Photography and Art

Sunday, May 24, 2009

Correct Lens Distortion

I'm a big fan of raw processing. I use Lightroom to process raw photographs from both my cameras (a Canon 5d and a Panasonic DMC-LX2) because it gives me lots of advantages:

  • White balance Correction. More often than not, the camera gets the white balance wrong. Sometimes the adjustment is minor, but other times (e.g. indoors with the Panasonic), the adjustment is quite drastic.
  • Recovery of blown highlights. I try to expose to the right when I shoot in order to maintain as much shadow detail as possible. Sometimes, I'll blow the highlights out slightly. Not to worry, with Lightroom I can recover these blown highlights while retaining the detail captured in the shadows.
  • Adjustments (e.g. curves) done in 12+ bits to preserve smoothness of the curves.
  • Production of finished photos using lossless compression - important if you are going to edit the photo again and again.
However, some camera manufacturers are packing more and more processing into the camera itself. This is due to competitive pressure as well as the continual improvement in the raw processing horspower available to camera manufacturers. Most "normal" digital cameras are capable of doing white balance adjustment, color correction, saturation adjustments, sharpening and Jpeg compression in the camera. But, now we're starting to see cameras, such as the Panasonic DMC-TZ5, correct for lens distortion.

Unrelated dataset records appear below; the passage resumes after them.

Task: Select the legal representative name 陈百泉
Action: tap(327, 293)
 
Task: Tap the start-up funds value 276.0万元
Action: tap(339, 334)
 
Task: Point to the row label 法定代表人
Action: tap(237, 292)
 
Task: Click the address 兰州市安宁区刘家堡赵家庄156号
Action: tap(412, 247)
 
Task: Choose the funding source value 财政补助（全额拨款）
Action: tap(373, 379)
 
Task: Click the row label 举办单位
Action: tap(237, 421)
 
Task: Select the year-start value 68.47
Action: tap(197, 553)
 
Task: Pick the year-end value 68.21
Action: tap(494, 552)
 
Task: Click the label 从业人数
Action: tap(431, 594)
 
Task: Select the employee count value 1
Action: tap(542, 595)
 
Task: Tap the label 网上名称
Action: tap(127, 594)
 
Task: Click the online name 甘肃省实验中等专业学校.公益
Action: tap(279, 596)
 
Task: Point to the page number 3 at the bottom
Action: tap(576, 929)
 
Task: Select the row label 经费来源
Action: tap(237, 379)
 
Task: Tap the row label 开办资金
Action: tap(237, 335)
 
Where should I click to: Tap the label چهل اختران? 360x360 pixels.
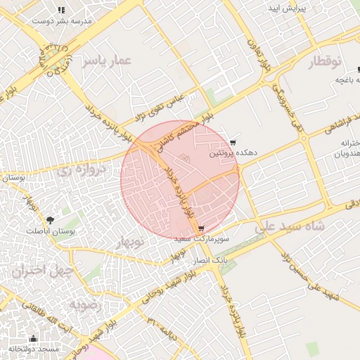[38, 270]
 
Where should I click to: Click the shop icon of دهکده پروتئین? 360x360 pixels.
[233, 143]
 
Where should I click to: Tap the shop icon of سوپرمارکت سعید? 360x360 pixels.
[202, 229]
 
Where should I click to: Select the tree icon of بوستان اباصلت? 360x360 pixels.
[50, 221]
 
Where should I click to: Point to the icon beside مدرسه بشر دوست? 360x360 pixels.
[61, 11]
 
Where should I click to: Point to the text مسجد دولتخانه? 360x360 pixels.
[34, 349]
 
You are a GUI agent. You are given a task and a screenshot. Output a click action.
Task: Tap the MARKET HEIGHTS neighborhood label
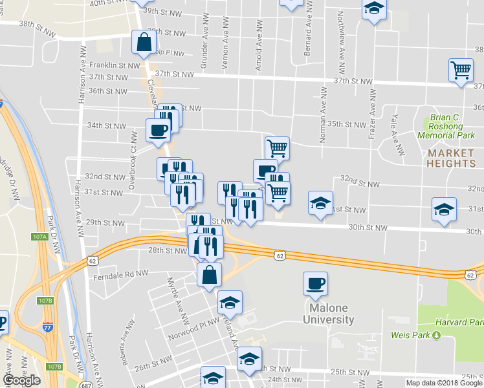(x=451, y=158)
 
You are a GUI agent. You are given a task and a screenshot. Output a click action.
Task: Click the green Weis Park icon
(x=435, y=335)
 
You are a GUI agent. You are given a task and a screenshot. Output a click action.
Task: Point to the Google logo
(x=21, y=380)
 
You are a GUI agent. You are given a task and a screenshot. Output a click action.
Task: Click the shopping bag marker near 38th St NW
(x=143, y=43)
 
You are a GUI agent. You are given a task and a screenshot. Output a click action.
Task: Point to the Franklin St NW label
(x=115, y=65)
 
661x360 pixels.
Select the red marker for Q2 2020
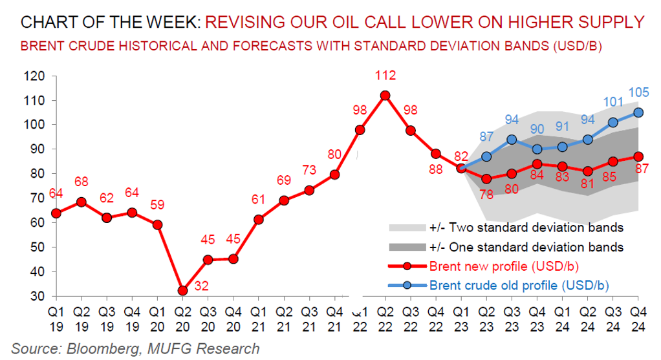[x=183, y=291]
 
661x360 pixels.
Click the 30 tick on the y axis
[x=38, y=297]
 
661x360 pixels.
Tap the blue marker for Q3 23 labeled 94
[x=512, y=140]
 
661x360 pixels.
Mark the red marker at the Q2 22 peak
[x=385, y=95]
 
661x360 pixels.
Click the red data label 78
[x=486, y=194]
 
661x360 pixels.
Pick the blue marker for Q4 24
[x=638, y=112]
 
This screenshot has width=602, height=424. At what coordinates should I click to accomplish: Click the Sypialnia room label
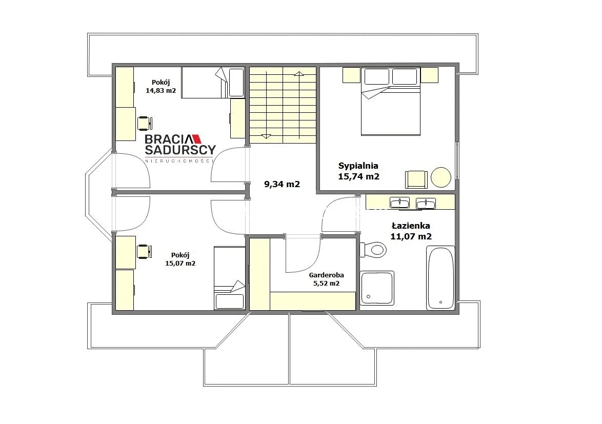coord(358,166)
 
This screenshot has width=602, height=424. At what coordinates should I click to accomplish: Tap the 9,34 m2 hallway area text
coord(282,184)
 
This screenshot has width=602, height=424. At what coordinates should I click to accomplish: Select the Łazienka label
coord(411,226)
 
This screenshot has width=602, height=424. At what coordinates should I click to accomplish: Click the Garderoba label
coord(326,275)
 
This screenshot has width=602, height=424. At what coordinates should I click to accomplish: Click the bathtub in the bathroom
coord(440,278)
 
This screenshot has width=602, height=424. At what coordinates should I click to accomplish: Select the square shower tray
coord(377,288)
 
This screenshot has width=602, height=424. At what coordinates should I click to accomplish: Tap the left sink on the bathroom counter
coord(399,202)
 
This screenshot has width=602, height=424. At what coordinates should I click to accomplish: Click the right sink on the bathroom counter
coord(426,203)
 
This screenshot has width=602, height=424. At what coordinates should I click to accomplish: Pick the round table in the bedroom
coord(441,177)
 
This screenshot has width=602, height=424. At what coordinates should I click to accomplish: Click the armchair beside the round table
coord(416,179)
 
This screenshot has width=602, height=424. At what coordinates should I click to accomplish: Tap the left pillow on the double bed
coord(376,76)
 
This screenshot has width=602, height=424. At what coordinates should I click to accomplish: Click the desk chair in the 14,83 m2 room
coord(145,123)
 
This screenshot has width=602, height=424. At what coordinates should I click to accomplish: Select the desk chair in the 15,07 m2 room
coord(145,251)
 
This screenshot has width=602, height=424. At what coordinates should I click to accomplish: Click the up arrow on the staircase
coord(299,74)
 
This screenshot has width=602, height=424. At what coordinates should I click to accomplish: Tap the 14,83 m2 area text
coord(161,91)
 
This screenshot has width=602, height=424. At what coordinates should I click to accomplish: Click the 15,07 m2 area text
coord(180,263)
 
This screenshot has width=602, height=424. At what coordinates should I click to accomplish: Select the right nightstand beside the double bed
coord(429,75)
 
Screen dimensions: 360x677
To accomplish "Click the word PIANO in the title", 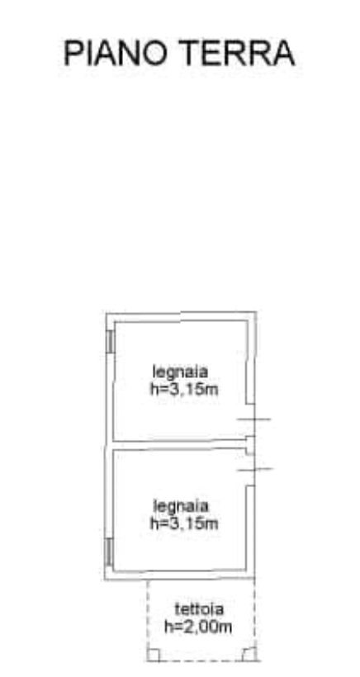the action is [x=116, y=54].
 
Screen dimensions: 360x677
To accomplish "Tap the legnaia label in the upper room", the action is [x=181, y=372].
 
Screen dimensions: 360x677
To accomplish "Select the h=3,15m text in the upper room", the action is [x=184, y=390].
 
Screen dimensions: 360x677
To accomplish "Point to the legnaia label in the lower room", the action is [x=181, y=505].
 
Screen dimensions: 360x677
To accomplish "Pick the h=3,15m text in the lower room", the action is [x=184, y=523].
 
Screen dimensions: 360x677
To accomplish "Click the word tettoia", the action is [x=199, y=609].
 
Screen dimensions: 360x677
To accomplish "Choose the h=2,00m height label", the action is [x=198, y=627].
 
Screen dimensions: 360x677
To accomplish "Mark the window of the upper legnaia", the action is [x=110, y=341].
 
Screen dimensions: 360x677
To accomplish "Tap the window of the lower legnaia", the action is [x=109, y=552].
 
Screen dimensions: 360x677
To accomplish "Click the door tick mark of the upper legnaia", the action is [x=253, y=419].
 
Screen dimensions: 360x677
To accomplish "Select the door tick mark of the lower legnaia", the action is [x=255, y=469].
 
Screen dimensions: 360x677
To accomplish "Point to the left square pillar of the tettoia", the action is [x=154, y=655].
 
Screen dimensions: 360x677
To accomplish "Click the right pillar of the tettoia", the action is [x=249, y=654].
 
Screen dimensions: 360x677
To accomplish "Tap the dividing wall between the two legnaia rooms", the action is [x=179, y=445].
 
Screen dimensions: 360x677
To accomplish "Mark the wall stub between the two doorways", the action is [x=250, y=445].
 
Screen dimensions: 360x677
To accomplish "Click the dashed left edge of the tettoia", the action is [x=148, y=620].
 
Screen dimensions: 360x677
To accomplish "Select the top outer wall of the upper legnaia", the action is [x=182, y=317].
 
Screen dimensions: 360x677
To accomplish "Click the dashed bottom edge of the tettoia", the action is [x=201, y=660].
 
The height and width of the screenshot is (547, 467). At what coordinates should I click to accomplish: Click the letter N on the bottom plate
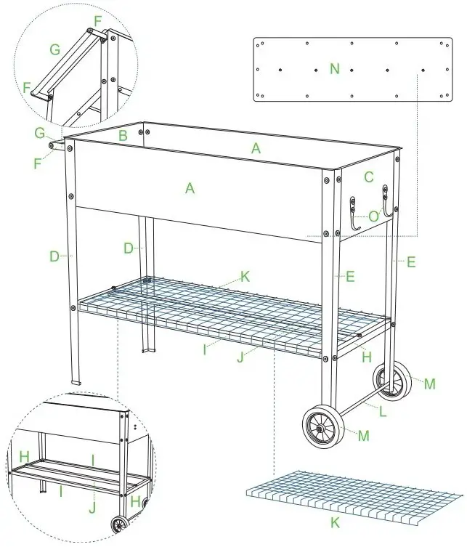click(334, 69)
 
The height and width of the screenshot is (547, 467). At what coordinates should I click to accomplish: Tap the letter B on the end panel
click(123, 135)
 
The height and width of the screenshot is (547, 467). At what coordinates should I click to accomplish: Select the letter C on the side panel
click(369, 177)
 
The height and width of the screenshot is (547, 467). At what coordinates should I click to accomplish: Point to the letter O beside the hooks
click(373, 216)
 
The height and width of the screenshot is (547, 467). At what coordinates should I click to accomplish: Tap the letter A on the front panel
click(190, 188)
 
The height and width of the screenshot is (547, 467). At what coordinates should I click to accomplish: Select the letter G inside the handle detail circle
click(54, 50)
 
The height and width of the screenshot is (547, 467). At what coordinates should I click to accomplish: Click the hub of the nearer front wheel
click(320, 428)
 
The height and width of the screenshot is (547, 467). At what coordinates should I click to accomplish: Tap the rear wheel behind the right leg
click(389, 381)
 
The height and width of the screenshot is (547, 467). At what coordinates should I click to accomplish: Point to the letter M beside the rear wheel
click(429, 384)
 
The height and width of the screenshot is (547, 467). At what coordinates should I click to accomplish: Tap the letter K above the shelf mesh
click(245, 276)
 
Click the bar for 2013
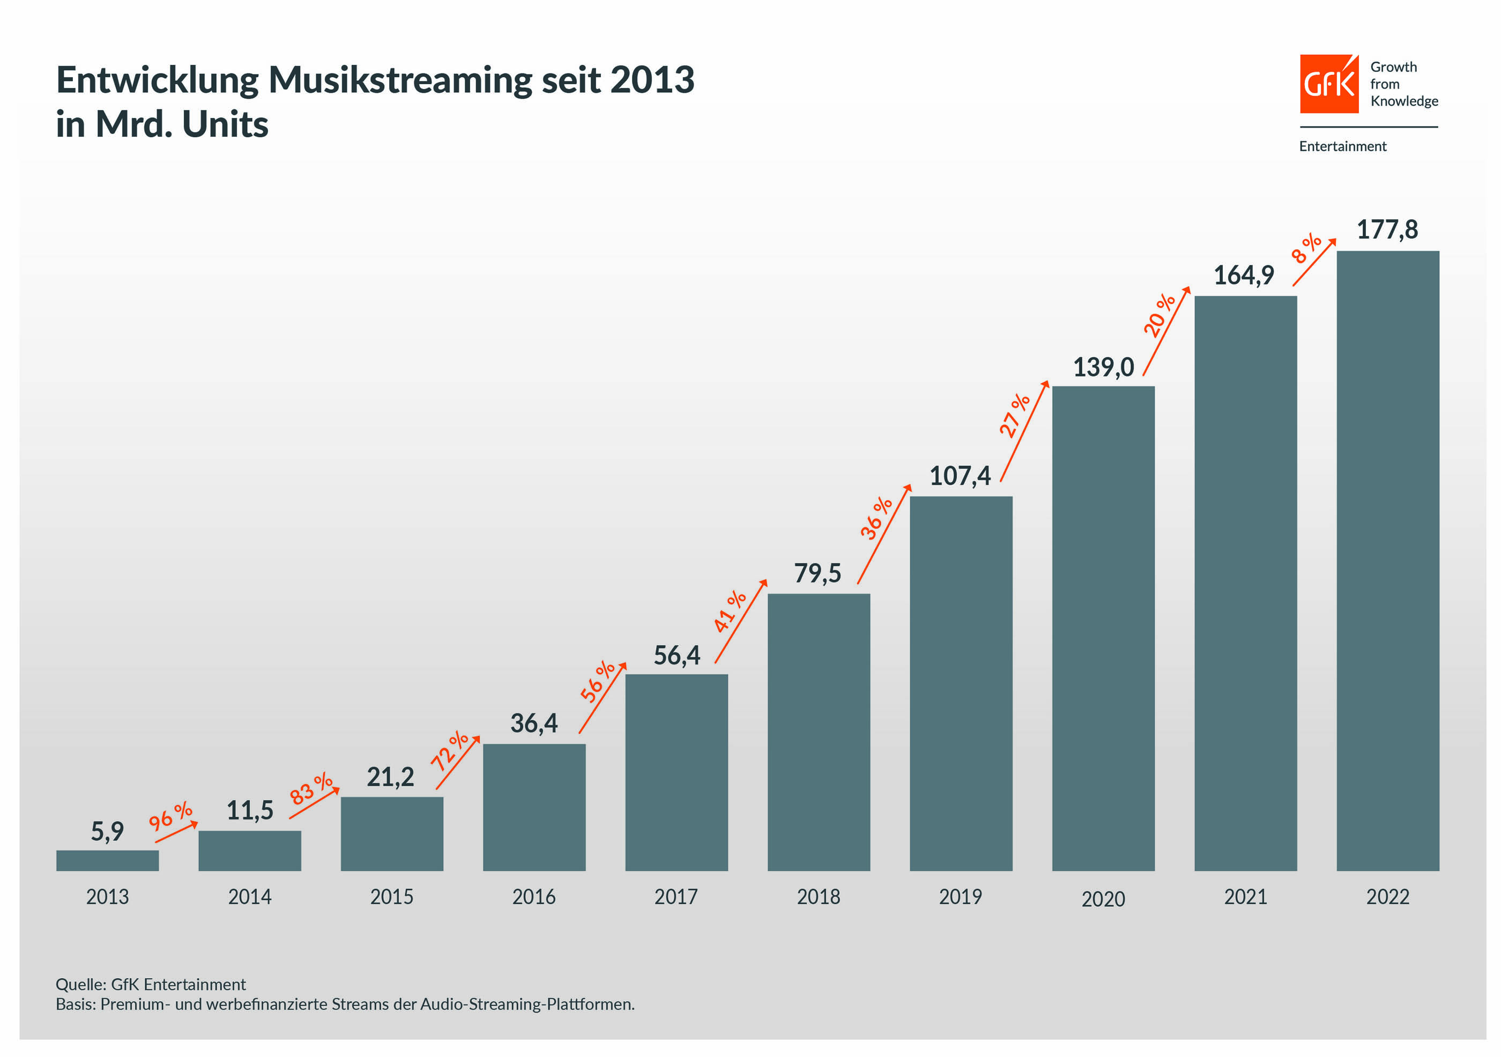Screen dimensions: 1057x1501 tap(107, 860)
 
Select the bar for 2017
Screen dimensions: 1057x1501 tap(676, 772)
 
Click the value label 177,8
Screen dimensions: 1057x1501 tap(1387, 230)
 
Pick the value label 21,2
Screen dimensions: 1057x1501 tap(390, 777)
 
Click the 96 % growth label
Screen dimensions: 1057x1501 tap(170, 815)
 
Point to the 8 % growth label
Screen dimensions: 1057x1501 tap(1305, 248)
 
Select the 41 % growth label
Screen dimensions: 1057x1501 tap(729, 611)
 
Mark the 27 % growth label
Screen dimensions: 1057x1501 tap(1013, 415)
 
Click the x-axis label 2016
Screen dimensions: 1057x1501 tap(533, 896)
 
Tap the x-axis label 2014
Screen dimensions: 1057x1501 tap(249, 896)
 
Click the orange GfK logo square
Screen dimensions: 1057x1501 tap(1328, 84)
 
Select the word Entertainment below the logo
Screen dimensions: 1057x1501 tap(1342, 146)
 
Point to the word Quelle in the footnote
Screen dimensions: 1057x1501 tap(80, 984)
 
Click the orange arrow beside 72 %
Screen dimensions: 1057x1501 tap(458, 763)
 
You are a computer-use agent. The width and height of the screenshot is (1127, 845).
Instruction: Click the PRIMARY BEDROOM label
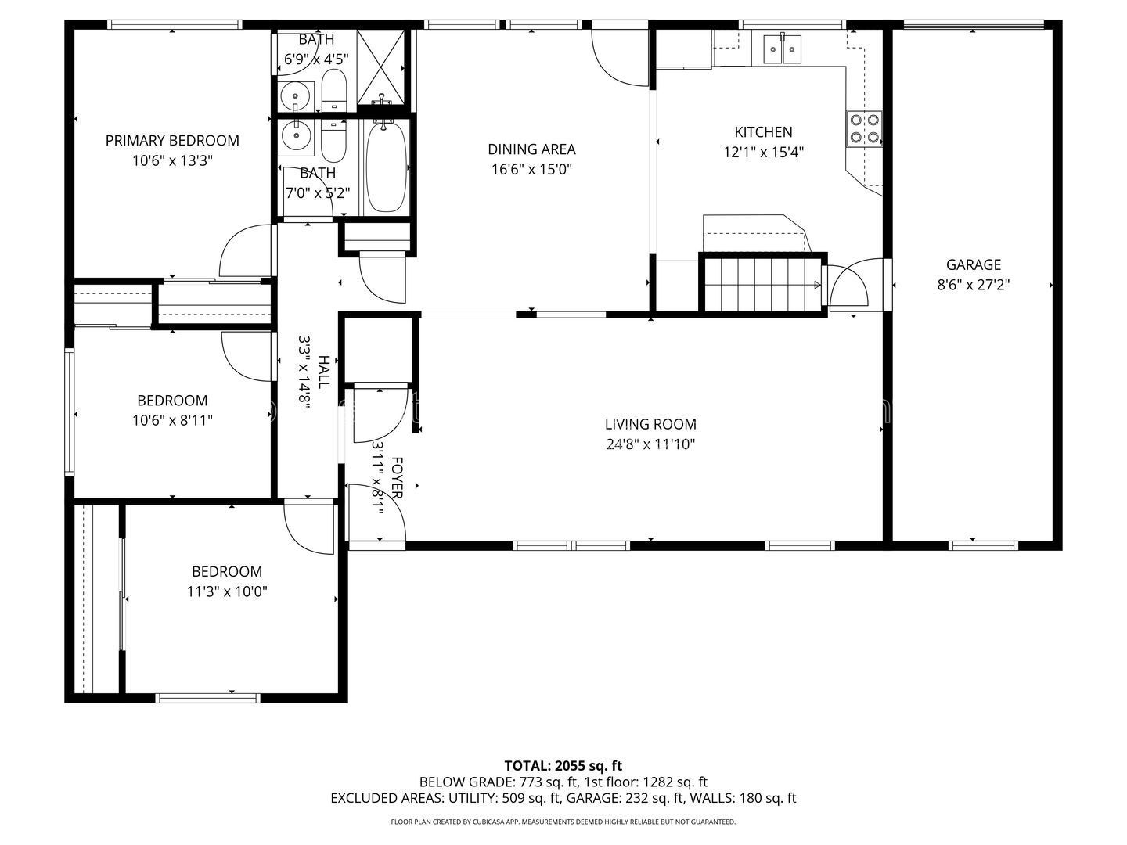(172, 141)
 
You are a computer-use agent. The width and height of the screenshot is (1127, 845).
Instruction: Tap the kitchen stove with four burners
(864, 129)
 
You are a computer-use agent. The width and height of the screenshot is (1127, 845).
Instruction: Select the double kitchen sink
(782, 49)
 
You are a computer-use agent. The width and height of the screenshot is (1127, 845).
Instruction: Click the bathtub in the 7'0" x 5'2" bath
(387, 167)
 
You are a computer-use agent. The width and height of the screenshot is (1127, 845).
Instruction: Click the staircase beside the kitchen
(762, 284)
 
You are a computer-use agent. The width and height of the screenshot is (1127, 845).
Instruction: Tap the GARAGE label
(974, 264)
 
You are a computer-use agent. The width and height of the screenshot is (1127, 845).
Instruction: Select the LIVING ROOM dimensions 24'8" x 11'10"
(650, 444)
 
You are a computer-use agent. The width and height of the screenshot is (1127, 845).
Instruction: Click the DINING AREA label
(531, 149)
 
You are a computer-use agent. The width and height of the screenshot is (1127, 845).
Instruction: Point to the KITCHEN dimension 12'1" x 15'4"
(764, 153)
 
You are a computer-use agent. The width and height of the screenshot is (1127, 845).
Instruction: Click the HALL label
(324, 372)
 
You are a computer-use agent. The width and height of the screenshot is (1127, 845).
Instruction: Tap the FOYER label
(397, 477)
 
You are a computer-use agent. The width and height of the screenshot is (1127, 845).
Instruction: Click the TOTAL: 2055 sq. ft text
(564, 766)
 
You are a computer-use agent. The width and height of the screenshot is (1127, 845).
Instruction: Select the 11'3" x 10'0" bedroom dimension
(227, 592)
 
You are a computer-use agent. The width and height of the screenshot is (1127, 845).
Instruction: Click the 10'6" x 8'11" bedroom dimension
(172, 421)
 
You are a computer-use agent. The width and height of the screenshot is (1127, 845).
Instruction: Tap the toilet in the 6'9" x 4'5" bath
(333, 90)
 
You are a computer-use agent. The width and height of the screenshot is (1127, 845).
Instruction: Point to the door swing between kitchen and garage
(848, 284)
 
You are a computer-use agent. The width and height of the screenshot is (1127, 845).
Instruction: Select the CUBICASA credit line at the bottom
(564, 822)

This raises a bit of a dilemma. Should you give up the advantages of external raw processing in order to avail yourself of in-camera lens distortion?

Fortunately, help is near at hand. There are several software packages that you can download to help you correct lens distortion in your camera. DxO Pro is certainly a leading candidate, but it is not cheap! A less expensive option is PTlens from Thomas Niemann. This Photoshop plug-in has profiles for all my Canon lenses as well as for my fixed lens Panasonic DMC-LX2. Here's a review of the software on the Digital Outback Photo site.

The best news is that the software can be evaluated for free and only costs $25 to license. In this day and age, that is a bargoon!

Here's an example of a photo corrected with PTLens. The photo was taken from the Top of the Rock (top of the Rockefeller Center in New York) with my Canon 5d and the 24-105 L lens at its widest (24mm). There is a lot of perspective distortion:

I edited the photo in Lightroom to correct the exposure and then exported it to Photoshop with Lightroom edits intact. While in Photoshop, I ran Noise Ninja to remove noise, then used smart sharpen to do some sharpening and ran PTLens to correct the distortion. My final adjustment was to run the Velvia Vision action to add some local contrast and more saturation.

Here's the result:

As you can see, PTLens has corrected the perspective distortion and vignetting. It has also automatically corrected for my lens' pincushion or barrel distortion at the 24mm mark.

The software is amazingly intuitive and does a splendid job of fixing lens issues.

Photoshop CS4 has a very good lens distortion filter, but I prefer PTLens because it runs as a Lightroom external editor and quite often I prefer to stay in Lightroom and edit my photos.